No one should blame the
Uzbeks, for this is exactly how Tajik water was
designed to flow during Soviet planning days.
Hydropower in Tajikistan was operated primarily as
an irrigation system, and power generation was
secured by other sources, also located regionally,
but not inside Tajikistan. The system of energy
and water exchange worked relatively well between
the Central Asian republics in the Soviet model.
The independence the republics then
grabbed with the fall of the union in 1990-91 came
with an energy price tag some republics could
afford more than others. In Tajikistan's case, it
was least self-sufficient of all; the country also
lacked the exportable fossil-fuel sources the
others enjoyed to export for cash.
The
strategic problems for Tajikistan have been, and
remain today, the desperate under-capitalization
of its energy resource sector, and dependence on a
single, electricity devouring plant for exportable
product; that's the Tajikistan Aluminum Plant
(TadAZ, Talco).
Since electricity accounts
for most of the cost of producing aluminum, the
only reason a country unable to provide enough
power to its people would tolerate a plant
consuming power at a discount is that everyone
shares the income and profits of the plant.

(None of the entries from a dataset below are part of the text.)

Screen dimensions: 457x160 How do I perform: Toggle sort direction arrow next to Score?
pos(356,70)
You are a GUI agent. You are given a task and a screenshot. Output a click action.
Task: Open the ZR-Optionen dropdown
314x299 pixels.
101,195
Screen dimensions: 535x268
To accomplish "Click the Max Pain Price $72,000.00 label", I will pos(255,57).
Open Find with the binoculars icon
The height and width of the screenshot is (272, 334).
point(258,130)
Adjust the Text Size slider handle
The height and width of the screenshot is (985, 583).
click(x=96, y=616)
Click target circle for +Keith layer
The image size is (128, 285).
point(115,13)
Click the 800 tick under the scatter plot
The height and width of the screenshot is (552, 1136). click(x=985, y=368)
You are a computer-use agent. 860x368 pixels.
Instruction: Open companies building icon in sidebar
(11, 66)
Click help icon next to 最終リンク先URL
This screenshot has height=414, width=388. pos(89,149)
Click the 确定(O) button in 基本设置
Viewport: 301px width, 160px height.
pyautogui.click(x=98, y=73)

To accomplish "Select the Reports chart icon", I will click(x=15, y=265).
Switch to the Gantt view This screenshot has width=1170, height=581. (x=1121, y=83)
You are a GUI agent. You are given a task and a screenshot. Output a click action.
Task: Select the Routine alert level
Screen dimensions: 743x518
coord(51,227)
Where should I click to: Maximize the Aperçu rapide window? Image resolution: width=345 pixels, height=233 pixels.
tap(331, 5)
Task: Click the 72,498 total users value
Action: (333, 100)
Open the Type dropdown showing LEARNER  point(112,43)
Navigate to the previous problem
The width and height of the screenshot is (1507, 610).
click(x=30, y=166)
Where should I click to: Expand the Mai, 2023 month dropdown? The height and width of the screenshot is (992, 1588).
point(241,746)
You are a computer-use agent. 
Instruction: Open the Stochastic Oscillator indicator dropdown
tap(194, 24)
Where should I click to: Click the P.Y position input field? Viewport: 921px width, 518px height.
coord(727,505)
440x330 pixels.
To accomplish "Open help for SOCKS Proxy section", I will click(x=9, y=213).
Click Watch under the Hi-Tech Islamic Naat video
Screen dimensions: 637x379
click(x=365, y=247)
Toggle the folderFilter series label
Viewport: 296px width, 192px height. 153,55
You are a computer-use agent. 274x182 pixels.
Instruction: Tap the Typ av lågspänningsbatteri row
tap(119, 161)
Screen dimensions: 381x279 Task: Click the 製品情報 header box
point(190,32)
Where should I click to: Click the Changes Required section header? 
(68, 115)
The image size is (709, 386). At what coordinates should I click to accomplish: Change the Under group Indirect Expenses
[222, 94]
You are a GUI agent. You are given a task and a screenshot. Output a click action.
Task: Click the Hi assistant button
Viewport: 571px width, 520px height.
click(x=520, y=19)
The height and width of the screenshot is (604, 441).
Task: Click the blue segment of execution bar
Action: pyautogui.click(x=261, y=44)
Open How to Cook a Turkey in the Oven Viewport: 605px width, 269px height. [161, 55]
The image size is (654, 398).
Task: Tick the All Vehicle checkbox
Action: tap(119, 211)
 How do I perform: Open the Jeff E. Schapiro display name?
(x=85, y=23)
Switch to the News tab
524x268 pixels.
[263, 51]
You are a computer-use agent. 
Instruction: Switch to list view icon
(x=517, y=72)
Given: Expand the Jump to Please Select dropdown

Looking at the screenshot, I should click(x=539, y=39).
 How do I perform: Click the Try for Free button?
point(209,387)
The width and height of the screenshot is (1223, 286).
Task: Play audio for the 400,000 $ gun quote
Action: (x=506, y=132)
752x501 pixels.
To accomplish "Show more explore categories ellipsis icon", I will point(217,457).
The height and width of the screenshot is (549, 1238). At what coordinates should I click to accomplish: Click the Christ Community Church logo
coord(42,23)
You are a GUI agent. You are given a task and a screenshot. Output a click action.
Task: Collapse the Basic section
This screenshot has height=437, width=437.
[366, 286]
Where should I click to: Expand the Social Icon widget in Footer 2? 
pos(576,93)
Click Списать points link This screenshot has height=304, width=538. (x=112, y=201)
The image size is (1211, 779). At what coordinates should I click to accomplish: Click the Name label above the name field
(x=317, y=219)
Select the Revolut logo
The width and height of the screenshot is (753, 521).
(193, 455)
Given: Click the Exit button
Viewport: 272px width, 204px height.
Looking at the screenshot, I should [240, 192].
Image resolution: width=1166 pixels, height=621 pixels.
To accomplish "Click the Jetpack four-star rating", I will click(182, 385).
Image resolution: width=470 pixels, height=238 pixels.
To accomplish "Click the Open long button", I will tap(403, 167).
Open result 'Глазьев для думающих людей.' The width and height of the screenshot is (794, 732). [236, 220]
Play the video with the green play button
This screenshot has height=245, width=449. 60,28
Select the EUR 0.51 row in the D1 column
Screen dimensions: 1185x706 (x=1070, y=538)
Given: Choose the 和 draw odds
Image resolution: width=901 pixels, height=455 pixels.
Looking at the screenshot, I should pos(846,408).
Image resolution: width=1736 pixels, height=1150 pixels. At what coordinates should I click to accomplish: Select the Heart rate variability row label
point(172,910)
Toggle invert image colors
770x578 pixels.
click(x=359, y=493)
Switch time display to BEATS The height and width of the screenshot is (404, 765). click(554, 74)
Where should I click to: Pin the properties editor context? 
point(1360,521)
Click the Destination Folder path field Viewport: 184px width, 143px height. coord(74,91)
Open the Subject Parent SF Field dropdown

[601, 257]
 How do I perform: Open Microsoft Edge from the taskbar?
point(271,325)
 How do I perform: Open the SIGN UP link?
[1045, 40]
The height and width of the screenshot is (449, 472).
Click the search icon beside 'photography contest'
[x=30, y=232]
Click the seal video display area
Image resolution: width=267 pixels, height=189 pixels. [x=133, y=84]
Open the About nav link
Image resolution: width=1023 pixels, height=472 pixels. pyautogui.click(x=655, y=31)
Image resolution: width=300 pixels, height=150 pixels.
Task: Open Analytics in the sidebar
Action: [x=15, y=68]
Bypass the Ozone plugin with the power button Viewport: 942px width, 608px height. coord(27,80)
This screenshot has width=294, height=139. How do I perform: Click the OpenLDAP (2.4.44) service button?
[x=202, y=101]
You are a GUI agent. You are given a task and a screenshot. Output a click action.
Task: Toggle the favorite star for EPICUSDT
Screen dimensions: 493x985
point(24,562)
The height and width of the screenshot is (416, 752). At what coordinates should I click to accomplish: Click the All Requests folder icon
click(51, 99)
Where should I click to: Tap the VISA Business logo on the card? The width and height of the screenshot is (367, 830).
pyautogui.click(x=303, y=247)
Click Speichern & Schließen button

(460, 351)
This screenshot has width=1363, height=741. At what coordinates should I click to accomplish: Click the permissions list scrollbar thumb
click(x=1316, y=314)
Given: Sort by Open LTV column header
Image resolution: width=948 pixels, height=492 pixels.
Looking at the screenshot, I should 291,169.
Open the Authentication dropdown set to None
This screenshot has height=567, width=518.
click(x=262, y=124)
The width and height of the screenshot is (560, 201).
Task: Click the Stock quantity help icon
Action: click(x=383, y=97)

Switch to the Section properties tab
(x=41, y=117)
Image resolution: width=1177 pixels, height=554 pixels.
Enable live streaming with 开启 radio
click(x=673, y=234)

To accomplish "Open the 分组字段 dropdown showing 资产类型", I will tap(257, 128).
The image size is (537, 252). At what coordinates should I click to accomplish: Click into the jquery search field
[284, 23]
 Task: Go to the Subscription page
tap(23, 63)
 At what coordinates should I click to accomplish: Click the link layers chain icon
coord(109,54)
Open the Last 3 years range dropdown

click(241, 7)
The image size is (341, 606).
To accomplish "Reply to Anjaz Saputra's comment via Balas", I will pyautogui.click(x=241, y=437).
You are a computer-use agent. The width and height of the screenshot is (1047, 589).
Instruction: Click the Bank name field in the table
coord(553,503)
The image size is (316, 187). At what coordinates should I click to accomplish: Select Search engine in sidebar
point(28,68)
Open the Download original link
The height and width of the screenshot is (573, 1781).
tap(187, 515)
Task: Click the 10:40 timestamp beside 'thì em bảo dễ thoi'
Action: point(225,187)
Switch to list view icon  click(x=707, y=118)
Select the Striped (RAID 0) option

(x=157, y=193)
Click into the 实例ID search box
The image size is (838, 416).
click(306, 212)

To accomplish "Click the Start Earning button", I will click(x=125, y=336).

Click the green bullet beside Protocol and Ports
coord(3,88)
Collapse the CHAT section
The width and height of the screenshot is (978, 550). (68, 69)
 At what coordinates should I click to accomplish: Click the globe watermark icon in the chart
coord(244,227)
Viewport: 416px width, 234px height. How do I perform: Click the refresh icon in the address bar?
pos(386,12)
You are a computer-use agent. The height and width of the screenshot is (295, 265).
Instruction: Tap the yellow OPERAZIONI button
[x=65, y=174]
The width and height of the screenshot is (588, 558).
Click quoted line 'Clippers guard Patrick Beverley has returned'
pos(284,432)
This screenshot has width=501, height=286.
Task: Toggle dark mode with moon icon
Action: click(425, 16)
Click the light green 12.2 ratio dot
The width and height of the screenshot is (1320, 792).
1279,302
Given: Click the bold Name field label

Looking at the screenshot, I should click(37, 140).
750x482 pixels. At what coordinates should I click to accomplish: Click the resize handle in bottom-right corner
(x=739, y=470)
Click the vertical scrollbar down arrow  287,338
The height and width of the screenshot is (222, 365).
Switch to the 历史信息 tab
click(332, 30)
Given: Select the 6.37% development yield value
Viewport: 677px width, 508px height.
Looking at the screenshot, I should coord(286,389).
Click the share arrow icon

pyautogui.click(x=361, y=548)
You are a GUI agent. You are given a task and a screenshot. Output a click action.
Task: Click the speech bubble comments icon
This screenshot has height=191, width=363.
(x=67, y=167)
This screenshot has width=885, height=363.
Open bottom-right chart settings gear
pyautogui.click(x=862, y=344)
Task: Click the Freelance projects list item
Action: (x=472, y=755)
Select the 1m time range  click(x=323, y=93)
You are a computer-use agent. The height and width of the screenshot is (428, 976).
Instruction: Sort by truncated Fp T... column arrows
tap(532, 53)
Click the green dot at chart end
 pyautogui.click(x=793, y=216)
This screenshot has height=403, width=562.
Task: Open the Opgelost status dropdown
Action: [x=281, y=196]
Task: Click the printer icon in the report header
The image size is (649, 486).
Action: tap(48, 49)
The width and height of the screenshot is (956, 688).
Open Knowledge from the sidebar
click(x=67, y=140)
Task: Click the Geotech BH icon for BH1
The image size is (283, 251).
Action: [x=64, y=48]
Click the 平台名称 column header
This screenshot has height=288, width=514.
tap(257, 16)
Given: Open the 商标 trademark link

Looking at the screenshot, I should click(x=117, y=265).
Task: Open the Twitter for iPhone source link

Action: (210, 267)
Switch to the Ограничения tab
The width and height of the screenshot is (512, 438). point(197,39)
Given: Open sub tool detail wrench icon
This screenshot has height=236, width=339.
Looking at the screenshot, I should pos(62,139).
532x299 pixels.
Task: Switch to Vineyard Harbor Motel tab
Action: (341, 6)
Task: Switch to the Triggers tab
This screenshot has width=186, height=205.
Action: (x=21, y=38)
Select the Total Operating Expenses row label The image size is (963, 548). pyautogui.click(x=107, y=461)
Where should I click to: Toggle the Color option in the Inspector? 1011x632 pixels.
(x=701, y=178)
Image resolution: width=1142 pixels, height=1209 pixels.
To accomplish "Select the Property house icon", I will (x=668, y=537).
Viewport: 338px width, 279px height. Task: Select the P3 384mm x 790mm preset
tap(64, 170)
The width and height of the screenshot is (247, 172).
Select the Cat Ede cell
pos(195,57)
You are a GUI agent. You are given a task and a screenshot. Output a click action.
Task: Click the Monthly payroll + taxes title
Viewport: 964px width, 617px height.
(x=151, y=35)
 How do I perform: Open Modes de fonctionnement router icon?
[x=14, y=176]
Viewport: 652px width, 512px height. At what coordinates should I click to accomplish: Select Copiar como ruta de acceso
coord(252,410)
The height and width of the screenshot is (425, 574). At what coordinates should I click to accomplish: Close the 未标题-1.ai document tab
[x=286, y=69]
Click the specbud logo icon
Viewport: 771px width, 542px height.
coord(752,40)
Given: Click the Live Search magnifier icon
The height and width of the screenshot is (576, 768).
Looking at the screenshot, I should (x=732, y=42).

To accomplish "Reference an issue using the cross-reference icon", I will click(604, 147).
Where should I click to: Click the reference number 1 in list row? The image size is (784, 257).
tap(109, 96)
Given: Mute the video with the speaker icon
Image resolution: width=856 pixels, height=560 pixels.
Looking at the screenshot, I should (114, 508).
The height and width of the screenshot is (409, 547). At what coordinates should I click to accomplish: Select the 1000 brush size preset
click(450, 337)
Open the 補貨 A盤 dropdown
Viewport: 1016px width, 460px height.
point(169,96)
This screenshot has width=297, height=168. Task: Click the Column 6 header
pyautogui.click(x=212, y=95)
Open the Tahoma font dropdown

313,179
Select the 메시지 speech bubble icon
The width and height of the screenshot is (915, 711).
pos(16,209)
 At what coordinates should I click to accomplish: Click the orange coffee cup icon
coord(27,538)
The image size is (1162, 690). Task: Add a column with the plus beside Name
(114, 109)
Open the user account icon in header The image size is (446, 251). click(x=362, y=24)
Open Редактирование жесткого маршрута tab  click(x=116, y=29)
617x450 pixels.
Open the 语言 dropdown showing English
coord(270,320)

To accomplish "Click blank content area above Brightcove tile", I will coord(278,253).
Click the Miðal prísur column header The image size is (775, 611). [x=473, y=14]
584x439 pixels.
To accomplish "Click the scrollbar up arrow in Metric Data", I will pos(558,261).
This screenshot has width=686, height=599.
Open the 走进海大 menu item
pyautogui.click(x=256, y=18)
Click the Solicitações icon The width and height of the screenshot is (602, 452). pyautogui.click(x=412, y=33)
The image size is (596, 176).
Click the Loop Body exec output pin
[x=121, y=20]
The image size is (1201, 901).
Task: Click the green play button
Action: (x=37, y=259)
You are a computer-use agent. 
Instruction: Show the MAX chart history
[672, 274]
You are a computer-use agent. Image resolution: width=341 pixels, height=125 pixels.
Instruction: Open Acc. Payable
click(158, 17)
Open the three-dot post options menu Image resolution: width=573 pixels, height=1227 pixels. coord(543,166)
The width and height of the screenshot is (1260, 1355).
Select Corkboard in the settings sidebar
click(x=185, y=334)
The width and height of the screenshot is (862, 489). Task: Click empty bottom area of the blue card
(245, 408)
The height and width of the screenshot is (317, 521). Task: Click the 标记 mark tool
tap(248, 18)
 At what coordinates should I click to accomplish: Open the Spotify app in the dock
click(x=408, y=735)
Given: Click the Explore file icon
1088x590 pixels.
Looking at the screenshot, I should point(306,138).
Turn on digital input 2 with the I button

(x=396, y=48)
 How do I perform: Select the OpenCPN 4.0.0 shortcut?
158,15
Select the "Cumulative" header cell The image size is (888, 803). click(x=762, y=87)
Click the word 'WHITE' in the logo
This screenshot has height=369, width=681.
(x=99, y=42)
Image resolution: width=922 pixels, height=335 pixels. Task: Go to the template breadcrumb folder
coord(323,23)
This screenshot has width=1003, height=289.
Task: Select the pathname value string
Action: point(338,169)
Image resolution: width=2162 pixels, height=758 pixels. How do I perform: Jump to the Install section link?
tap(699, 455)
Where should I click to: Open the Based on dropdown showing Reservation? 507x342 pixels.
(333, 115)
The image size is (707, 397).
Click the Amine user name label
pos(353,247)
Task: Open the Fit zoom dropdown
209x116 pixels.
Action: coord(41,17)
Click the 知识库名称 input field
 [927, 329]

In Tajikistan, the nexus linking water,
electricity and aluminum turns out to be a state
secret - and a presidential monopoly.
A
World Bank study of the regional electricity
export potential in Central Asia, dated December
2004, also exposes a significant embarrassment for
those Western powers intent on pulling Tajikistan
out of its former Soviet mold, and beyond Russian
influence.
For the next decade at least,
the Washington report suggests, talk of
Tajikistan's leap into the power-exporting league
is fanciful. The best it can hope for with the
means available is the reduction of power losses -
about 28% of current power produced in Tajikistan
is lost, mostly by technical failures in the
distribution system, discounting and non-payments;
and by the increase of power supplies through two
Tajik hydropower plants, initially started in the
Soviet era, and under construction or planning by
Russians today. These are the Rogun and Sangtuda
plants.
Even more embarrassing, the small
print of the World Bank study pointed a finger at
the Tajik ruler, Rahmon. Calculating the marginal
generation costs for producing electricity in
Afghanistan, Iran, Pakistan and China, with the
landed cost of exporting Tajik electricity to
those countries from Rogun and Sangtuda, the bank
concluded: "While Central Asian supplies should be
cost competitive in these markets, the cost
advantage is not overwhelming." Noting that this
electricity trade is "more politically sensitive
than general trade", the report warned the
construction of new power-exporting plants will
depend on "supply security concerns", and the
"perception that the political climate and
business environment in the exporting countries
are stable".
In more than one study of
Tajikistan that year, the World Bank cast doubt on
the country's stability on account of its endemic
corruption and the place Rahmon took at the top of
the state structure.
Fast-forward three
years, and though Tajikistan remains at the bottom
of the global corruption league, the World Bank is
now leading a cheer squad of international
investors and donors to put cash in the places
where Rahmon has emptied it - the aluminum plant
Talco, first of all.
While Talco has been
busy turning electricity into aluminum for Rahmon
to sell, he has been unable to solve the seasonal
shortage of electricity for everyone else. Several
steps have been taken by the Tajik government to
resolve the immediate power shortage and to avoid
a similar one this coming winter.
One
option is to persuade Uzbekistan to reopen the
power transmission network connecting the Marry
Hydroelectric station in Turkmenistan with
Uzbekistan's Karikul station. Tajikistan was long
able to purchase electricity from this grid, but
not since 2002. This past March, Uzbekistan denied
Tajikistan the provision of transit electricity
from Turkmenistan.
A month later,
agreement was reached between the two governments
to restore the regional power grid that goes
across Tajikistan, Turkmenistan and Uzbekistan.